[STUDY QUESTIONS]
1) From the text on the 2020 Sovereign Asian Art Prize, list every "first" it reports for the Prize that year.
2) Summarize the text on the 2020 Sovereign Asian Art Prize in two sentences.
3) In the text on the 2020 Sovereign Asian Art Prize, write out everything from "As a sector" down to "the first time.".

[GIVEN TEXT]
::::::::::
As 2020 draws to a close, we are moved to look back and reflect upon the cataclysmic events of the past twelve months, and to speculate on what lies ahead.
As a sector that is heavily event-based, the art world has faced its fair share of difficulties this year. Cancellations of exhibitions and fairs have left many galleries and museums looking for different ways to adapt.
For The Sovereign Asian Art Prize, already in its sixteenth iteration, it was a year of firsts.
This Prize was the first edition to receive over 600 submissions, marking a new record in its history. Works were entered from artists in over 30 countries, amongst them Tajikistan appearing for the first time.
Grand Prize winner Alex Seton became the first Australian to be awarded the title. To create his award-winning work Oilstone 05_Corrosion, he deliberately smashed, reassembled and prematurely aged 200 million-year old marble, accelerating the natural ageing process of the material and thereby challenging notions of its stability and permanence. The piece seems a fitting choice for a year that effectively exposed the fragility of trusted systems in the face of new and unexpected pressures.
::::::::::
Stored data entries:
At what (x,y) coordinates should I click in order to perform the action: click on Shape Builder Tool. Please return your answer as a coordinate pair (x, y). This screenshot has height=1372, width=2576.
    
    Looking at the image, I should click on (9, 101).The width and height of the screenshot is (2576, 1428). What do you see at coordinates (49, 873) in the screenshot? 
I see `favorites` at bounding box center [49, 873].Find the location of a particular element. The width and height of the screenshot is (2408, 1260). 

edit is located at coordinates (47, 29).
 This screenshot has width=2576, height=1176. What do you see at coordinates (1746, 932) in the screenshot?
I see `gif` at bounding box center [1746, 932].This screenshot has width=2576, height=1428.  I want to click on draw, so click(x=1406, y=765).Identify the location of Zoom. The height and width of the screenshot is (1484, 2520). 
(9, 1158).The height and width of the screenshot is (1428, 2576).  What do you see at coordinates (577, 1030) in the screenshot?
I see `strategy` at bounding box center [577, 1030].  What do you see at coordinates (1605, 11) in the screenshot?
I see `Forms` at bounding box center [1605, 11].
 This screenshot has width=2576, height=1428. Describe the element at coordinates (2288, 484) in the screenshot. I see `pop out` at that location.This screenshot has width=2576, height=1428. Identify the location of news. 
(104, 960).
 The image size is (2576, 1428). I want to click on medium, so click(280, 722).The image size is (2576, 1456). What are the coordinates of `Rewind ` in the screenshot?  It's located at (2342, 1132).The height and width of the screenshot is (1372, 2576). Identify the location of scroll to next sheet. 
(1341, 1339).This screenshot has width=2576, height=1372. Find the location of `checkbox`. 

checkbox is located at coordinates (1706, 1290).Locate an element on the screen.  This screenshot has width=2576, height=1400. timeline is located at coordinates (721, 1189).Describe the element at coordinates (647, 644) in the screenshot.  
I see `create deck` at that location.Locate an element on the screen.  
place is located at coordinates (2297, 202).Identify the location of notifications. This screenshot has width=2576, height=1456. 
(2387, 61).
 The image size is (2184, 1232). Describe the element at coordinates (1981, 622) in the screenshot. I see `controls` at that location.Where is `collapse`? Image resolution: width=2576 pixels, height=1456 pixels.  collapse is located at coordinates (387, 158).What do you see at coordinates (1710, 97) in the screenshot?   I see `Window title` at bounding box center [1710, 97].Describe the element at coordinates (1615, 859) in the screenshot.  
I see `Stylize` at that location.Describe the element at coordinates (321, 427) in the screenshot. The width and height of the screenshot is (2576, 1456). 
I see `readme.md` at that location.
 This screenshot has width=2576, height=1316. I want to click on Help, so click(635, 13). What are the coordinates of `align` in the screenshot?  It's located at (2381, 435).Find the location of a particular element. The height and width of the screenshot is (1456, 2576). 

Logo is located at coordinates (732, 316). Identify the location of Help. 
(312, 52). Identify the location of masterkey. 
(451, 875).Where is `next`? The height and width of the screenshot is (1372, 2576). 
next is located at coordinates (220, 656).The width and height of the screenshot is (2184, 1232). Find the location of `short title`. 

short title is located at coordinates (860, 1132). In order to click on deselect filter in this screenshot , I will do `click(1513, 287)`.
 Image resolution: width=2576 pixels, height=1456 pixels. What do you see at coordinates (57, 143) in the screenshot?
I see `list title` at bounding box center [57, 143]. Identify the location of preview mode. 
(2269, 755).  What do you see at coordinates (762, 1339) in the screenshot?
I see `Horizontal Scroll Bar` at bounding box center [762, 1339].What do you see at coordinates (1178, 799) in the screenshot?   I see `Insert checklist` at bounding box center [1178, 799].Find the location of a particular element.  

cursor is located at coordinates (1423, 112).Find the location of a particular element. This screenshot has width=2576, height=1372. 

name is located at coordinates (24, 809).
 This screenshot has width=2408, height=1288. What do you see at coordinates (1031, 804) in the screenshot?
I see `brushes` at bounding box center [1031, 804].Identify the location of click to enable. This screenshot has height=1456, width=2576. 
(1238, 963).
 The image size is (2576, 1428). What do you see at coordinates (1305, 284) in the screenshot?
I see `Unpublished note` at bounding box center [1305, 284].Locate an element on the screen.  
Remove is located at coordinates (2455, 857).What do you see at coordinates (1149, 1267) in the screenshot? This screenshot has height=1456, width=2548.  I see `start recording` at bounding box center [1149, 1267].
::::::::::
[RESULTS FOR THE EXERCISE]
1)
- It was the first edition of the Prize to receive over 600 submissions.
- Tajikistan appeared for the first time among the countries whose artists entered works.
- Grand Prize winner Alex Seton became the first Australian to be awarded the title.

2) In a year when cancelled exhibitions and fairs pushed galleries and museums to adapt, the sixteenth Sovereign Asian Art Prize had a year of firsts, including a record of over 600 submissions from artists in over 30 countries. Alex Seton became the first Australian Grand Prize winner with Oilstone 05_Corrosion, made by smashing, reassembling and prematurely aging 200 million-year-old marble to challenge notions of its stability and permanence.

3)
As a sector that is heavily event-based, the art world has faced its fair share of difficulties this year. Cancellations of exhibitions and fairs have left many galleries and museums looking for different ways to adapt.
For The Sovereign Asian Art Prize, already in its sixteenth iteration, it was a year of firsts.
This Prize was the first edition to receive over 600 submissions, marking a new record in its history. Works were entered from artists in over 30 countries, amongst them Tajikistan appearing for the first time.